Commentary
Video
Author(s):
“I think that having the clinical context such as the PSA, the Gleason score, the other features that assess the aggressiveness of the disease can really help with some of these subtle findings that can be found on PET imaging,” says Daniel Spratt, MD.
In this video, Daniel Spratt, MD, discusses the critical need for a multidisciplinary approach to PSMA-PET in order to harness the full potential of the breakthrough. Spratt is the chairman and professor of radiation oncology at University Hospitals Seidman Cancer Center and Case Western Reserve University in Cleveland, Ohio.
Video Transcript:
With any new treatment technology, and imaging falls right into that category, there's a big learning curve, both for the radiologist or nuclear medicine physicians to interpret and read and understand that imaging, but often, it really requires a multidisciplinary approach with the clinicians, with the surgeons or radiation oncologists or medical oncologists, because there are some unique false positives with this PSMA-PET imaging.

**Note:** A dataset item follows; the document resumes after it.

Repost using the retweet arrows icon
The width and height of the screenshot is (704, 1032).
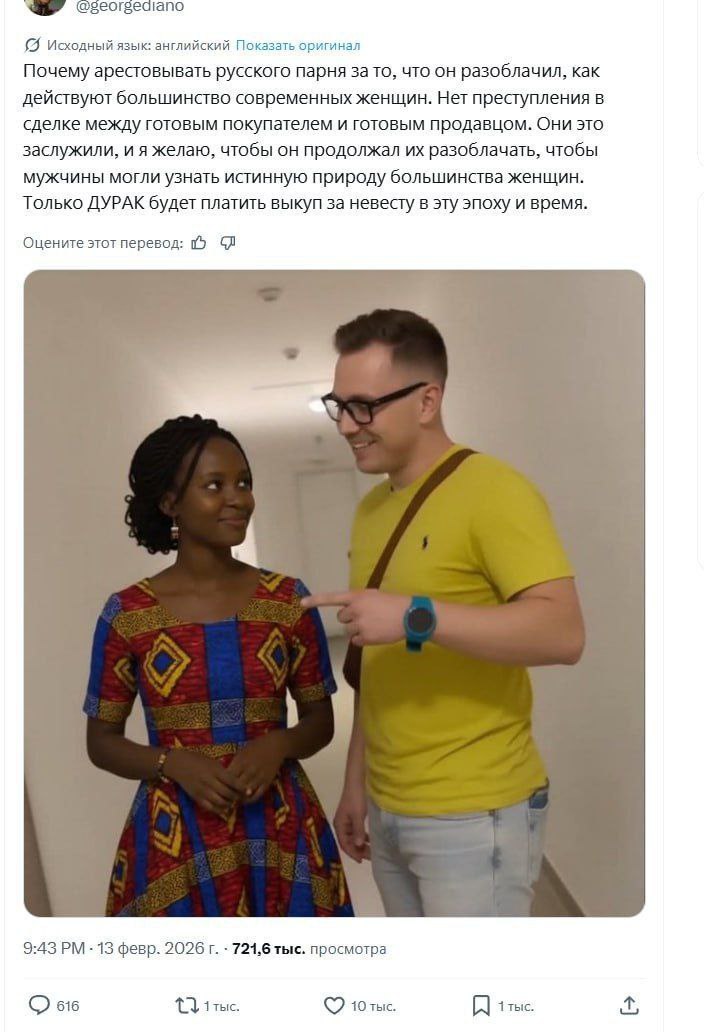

One of the most common that we discuss a lot in our clinics is there can be subtle uptake in ribs. It's been pretty well established that most of these appear to be false positives. That low SUV uptake does not translate into these actually being metastatic sites. But if you call these as metastases, you would be giving potentially doublet or maybe, depending on other features, triplet systemic therapy, vs maybe just offering local therapy to the patient. I think that having the clinical context such as the PSA, the Gleason score, the other features that assess the aggressiveness of the disease can really help with some of these subtle findings that can be found on PET imaging.
This transcription has been edited for clarity.